▸ WHAT YOU WILL DO:
Rewrite the material below, changing every "Instruction" to "Command" and leaving everything else untouched.

· · · · ·

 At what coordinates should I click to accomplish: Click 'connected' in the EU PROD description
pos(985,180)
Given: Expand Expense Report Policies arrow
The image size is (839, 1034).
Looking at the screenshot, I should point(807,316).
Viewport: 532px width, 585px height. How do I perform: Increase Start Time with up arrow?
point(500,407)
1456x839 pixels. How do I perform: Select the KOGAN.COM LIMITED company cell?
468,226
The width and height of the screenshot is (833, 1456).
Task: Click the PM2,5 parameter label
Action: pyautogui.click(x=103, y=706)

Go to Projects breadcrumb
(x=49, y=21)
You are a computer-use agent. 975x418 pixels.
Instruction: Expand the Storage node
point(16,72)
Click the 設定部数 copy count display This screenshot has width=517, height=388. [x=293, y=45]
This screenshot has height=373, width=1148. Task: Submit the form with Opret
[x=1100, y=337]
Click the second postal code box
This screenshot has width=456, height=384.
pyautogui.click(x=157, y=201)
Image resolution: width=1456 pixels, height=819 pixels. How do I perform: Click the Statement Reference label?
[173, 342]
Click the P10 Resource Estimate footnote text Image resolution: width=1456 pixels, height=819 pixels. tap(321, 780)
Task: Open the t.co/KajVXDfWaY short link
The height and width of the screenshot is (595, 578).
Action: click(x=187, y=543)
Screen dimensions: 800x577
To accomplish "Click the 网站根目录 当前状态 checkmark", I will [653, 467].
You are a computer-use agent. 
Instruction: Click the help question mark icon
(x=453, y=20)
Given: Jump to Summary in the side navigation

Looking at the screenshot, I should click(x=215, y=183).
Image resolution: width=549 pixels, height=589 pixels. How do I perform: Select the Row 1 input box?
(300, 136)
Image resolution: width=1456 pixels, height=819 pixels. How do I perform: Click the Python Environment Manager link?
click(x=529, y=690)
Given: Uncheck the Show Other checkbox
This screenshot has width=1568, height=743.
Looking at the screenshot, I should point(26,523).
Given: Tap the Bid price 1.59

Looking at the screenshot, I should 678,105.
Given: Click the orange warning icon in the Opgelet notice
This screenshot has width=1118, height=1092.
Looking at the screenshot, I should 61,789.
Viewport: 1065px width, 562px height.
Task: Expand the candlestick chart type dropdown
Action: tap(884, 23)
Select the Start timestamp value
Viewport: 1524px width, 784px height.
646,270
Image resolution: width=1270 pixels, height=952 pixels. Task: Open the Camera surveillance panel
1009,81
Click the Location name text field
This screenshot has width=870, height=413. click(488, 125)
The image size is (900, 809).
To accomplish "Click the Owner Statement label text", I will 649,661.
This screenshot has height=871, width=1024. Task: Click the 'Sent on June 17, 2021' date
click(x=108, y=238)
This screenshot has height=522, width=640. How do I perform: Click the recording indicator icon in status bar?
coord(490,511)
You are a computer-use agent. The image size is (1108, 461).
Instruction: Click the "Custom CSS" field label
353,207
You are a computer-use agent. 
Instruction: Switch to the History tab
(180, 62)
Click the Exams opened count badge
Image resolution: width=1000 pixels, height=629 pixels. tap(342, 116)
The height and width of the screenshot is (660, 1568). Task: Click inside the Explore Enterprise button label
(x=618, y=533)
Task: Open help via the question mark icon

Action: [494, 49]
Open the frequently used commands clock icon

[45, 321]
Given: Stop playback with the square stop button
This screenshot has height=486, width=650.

· · · · ·

▸ WRITTEN ANSWER:
 At what coordinates should I click to accomplish: Click 'connected' in the EU PROD description
pos(985,180)
Given: Expand Expense Report Policies arrow
The image size is (839, 1034).
Looking at the screenshot, I should point(807,316).
Viewport: 532px width, 585px height. How do I perform: Increase Start Time with up arrow?
point(500,407)
1456x839 pixels. How do I perform: Select the KOGAN.COM LIMITED company cell?
468,226
The width and height of the screenshot is (833, 1456).
Task: Click the PM2,5 parameter label
Action: pyautogui.click(x=103, y=706)

Go to Projects breadcrumb
(x=49, y=21)
You are a computer-use agent. 975x418 pixels.
Command: Expand the Storage node
point(16,72)
Click the 設定部数 copy count display This screenshot has width=517, height=388. [x=293, y=45]
This screenshot has height=373, width=1148. Task: Submit the form with Opret
[x=1100, y=337]
Click the second postal code box
This screenshot has width=456, height=384.
pyautogui.click(x=157, y=201)
Image resolution: width=1456 pixels, height=819 pixels. How do I perform: Click the Statement Reference label?
[173, 342]
Click the P10 Resource Estimate footnote text Image resolution: width=1456 pixels, height=819 pixels. tap(321, 780)
Task: Open the t.co/KajVXDfWaY short link
The height and width of the screenshot is (595, 578).
Action: click(x=187, y=543)
Screen dimensions: 800x577
To accomplish "Click the 网站根目录 当前状态 checkmark", I will [653, 467].
You are a computer-use agent. 
Command: Click the help question mark icon
(x=453, y=20)
Given: Jump to Summary in the side navigation

Looking at the screenshot, I should click(x=215, y=183).
Image resolution: width=549 pixels, height=589 pixels. How do I perform: Select the Row 1 input box?
(300, 136)
Image resolution: width=1456 pixels, height=819 pixels. How do I perform: Click the Python Environment Manager link?
click(x=529, y=690)
Given: Uncheck the Show Other checkbox
This screenshot has width=1568, height=743.
Looking at the screenshot, I should point(26,523).
Given: Tap the Bid price 1.59

Looking at the screenshot, I should 678,105.
Given: Click the orange warning icon in the Opgelet notice
This screenshot has width=1118, height=1092.
Looking at the screenshot, I should 61,789.
Viewport: 1065px width, 562px height.
Task: Expand the candlestick chart type dropdown
Action: tap(884, 23)
Select the Start timestamp value
Viewport: 1524px width, 784px height.
646,270
Image resolution: width=1270 pixels, height=952 pixels. Task: Open the Camera surveillance panel
1009,81
Click the Location name text field
This screenshot has width=870, height=413. click(488, 125)
The image size is (900, 809).
To accomplish "Click the Owner Statement label text", I will 649,661.
This screenshot has height=871, width=1024. Task: Click the 'Sent on June 17, 2021' date
click(x=108, y=238)
This screenshot has height=522, width=640. How do I perform: Click the recording indicator icon in status bar?
coord(490,511)
You are a computer-use agent. The image size is (1108, 461).
Command: Click the "Custom CSS" field label
353,207
You are a computer-use agent. 
Command: Switch to the History tab
(180, 62)
Click the Exams opened count badge
Image resolution: width=1000 pixels, height=629 pixels. tap(342, 116)
The height and width of the screenshot is (660, 1568). Task: Click inside the Explore Enterprise button label
(x=618, y=533)
Task: Open help via the question mark icon

Action: [494, 49]
Open the frequently used commands clock icon

[45, 321]
Given: Stop playback with the square stop button
This screenshot has height=486, width=650.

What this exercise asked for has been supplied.